There are many economic reports that will vie for investors’ attention. The flash PMI readings for the eurozone may be the most contemporaneous data, while the UK and US are the first G7 countries to report Q3 GDP. Japan will provide September CPI figures, and the both Sweden’s Riksbank and Norway’s Norges Bank hold policy meetings.  

Spain’s reassertion of its authority over the secessionist-minded Catalonia will draw attention, and investors will digest the results of the Japanese national elections. Abe’s gamble with a snap election appears to have paid off, and the government is seems set to have retained its super-majority. Japan’s election concludes an unlikely twelve-month period where all of the G5 countries held national elections.
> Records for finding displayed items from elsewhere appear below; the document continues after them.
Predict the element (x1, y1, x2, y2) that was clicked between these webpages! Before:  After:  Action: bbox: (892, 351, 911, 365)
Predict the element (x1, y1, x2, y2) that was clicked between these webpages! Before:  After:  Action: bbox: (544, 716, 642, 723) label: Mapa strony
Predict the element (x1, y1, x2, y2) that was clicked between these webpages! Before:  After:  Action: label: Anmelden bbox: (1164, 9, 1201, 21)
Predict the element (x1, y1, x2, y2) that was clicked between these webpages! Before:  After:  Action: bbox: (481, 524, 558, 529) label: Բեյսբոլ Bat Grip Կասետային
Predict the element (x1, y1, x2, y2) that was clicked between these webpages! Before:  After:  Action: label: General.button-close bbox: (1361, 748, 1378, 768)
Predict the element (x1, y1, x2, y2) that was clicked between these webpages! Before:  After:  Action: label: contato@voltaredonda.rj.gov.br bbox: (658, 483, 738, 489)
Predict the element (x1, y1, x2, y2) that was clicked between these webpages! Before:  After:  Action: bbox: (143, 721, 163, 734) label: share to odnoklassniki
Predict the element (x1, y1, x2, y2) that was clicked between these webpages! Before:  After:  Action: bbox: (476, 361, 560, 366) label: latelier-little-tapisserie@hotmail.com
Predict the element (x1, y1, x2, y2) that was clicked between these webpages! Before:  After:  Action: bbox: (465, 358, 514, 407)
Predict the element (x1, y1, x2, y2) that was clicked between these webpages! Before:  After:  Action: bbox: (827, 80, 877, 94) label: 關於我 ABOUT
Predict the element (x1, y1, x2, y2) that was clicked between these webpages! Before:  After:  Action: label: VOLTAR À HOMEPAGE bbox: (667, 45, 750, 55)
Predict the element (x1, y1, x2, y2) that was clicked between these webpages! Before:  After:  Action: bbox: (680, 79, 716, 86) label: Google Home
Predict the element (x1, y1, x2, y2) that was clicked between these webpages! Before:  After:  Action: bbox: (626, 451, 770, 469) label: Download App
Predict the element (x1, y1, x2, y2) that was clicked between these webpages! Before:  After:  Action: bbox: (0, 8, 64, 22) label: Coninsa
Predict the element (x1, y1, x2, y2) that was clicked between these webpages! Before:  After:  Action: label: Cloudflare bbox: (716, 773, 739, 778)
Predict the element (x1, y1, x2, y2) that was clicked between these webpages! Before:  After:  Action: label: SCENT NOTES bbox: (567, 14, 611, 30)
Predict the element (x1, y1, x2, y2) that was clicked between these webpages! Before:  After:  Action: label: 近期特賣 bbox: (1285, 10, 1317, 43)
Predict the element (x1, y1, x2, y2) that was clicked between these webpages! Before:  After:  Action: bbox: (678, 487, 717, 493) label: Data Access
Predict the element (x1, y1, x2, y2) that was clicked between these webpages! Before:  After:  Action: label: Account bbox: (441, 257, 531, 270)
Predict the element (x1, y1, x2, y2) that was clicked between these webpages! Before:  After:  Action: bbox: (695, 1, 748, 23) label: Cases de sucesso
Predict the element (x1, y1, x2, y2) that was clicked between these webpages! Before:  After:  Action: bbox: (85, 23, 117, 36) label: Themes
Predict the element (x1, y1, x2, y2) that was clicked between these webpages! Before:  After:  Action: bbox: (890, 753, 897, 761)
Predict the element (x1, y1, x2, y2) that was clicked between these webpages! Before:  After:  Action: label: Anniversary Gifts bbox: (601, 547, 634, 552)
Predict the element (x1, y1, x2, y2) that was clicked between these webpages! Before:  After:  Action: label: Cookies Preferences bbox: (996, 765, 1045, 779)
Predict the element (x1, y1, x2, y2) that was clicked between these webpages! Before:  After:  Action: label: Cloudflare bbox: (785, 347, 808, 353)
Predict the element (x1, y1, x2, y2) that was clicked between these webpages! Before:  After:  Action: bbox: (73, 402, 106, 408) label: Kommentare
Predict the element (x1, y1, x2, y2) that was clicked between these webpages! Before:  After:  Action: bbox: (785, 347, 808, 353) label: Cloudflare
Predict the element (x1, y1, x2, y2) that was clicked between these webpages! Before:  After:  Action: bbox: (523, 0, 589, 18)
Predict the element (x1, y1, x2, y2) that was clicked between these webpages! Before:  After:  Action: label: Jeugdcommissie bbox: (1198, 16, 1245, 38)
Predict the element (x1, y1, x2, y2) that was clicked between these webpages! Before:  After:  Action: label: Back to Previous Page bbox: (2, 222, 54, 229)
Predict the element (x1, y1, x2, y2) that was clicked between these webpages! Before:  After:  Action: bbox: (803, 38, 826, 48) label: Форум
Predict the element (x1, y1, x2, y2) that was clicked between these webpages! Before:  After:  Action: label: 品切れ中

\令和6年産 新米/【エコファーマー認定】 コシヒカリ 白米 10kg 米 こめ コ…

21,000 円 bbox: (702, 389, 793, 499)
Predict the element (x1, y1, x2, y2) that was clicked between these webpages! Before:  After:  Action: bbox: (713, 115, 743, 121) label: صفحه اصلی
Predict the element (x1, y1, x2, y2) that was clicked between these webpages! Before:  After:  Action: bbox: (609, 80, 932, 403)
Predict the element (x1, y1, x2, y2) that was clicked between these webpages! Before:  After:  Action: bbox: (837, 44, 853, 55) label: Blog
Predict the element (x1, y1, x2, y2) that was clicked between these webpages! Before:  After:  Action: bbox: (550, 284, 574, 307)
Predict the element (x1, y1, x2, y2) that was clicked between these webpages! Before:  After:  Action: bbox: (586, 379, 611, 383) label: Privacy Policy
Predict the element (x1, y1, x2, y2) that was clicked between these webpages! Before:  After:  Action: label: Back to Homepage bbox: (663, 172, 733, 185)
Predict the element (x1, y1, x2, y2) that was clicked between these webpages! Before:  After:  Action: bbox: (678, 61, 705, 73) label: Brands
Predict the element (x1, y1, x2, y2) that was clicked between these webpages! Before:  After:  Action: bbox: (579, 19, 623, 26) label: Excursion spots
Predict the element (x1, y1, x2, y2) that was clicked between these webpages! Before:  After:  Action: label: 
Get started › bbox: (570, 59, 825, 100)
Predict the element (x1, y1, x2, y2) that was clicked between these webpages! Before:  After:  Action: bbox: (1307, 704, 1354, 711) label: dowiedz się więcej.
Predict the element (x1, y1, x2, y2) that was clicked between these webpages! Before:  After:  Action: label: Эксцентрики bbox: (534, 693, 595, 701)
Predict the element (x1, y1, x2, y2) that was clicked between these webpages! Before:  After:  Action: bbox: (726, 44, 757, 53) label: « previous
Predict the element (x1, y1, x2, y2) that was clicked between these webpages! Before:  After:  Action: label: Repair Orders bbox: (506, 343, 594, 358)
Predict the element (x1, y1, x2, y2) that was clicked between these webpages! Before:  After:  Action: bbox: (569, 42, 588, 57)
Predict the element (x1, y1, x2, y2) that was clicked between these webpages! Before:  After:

The Czech Republic election results seem consistent with the shift to the right by the Visegrad Group, as well as many countries in western Europe.    

 

We focus on three developments that may have the broadest impact. The first is the Bank of Canada meeting, which is not often thought to have global implications, especially given that policy will remain on hold.  However, the reason we think it is important is that the Bank of Canada with two rate hikes this year as seen as the epitome of “end of divergence” meme that seemingly became consensus.  

 

The Bank of Canada hiked the overnight lending rate by 25 bp in July and again in September. Initially, the market moved to price in a hike on October 25. As recently as mid-September the market was discounting more than a 50% chance of a hike at this month’s meeting and a nearly 75% chance of a hike by the end of the year. 

 

Guided by official comments and some softer data, the market has reconsidered. Interpolating from the Overnight Index Swaps, Bloomberg estimates that the market is now discounting less than a one-in-five chance of a hike in the week ahead and a little more than a one-in-three chance of a hike this year.  

 

The rate hikes that were delivered were not the beginning of a monetary tightening cycle like the Fed has entered. The two rate hikes were the taking back of the precautionary cuts delivered in 2015 as the economy coped with the drop in oil prices and the terms of trade shock. 

 

If the Bank of England hikes rates early next month, as the market expects (~80% probability), it will look more like the Bank of Canada’s move than the Fed’s. The Bank of England cut rates, and eased policy in other ways, around last year’s referendum. With the economic activity moderating, and price pressures expected to peak soon, and the significant pass-through of higher rate to households, a sustained campaign to normalize monetary policy does not appear to be at hand.  

 

Canada illustrates another broader issue, and that is the significance of interest rate differentials, which is a way to quantify a dimension of divergence. On a purely directional basis, the US dollar-Canadian dollar exchange rate is highly correlated with the two-year interest rate differential. Over the past 60 sessions, the two move in the same direction a little more 90% of the time.  

 

The US dollar fell against the Canadian dollar from early May’s high close to CAD1.38 to near CAD1.21 in early September. The greenback has recovered in recent weeks and moved toward CAD1.2625 before the weekend. About a week after the US dollar peaked in early May, the US two-year premium peaked near 65 bp.  As the dollar was tumbling, the differential swung to a discount of 25 bp by early September. The US premium, now a little more than 11 bp has been restored, and the US dollar appears set to recoup its earlier losses.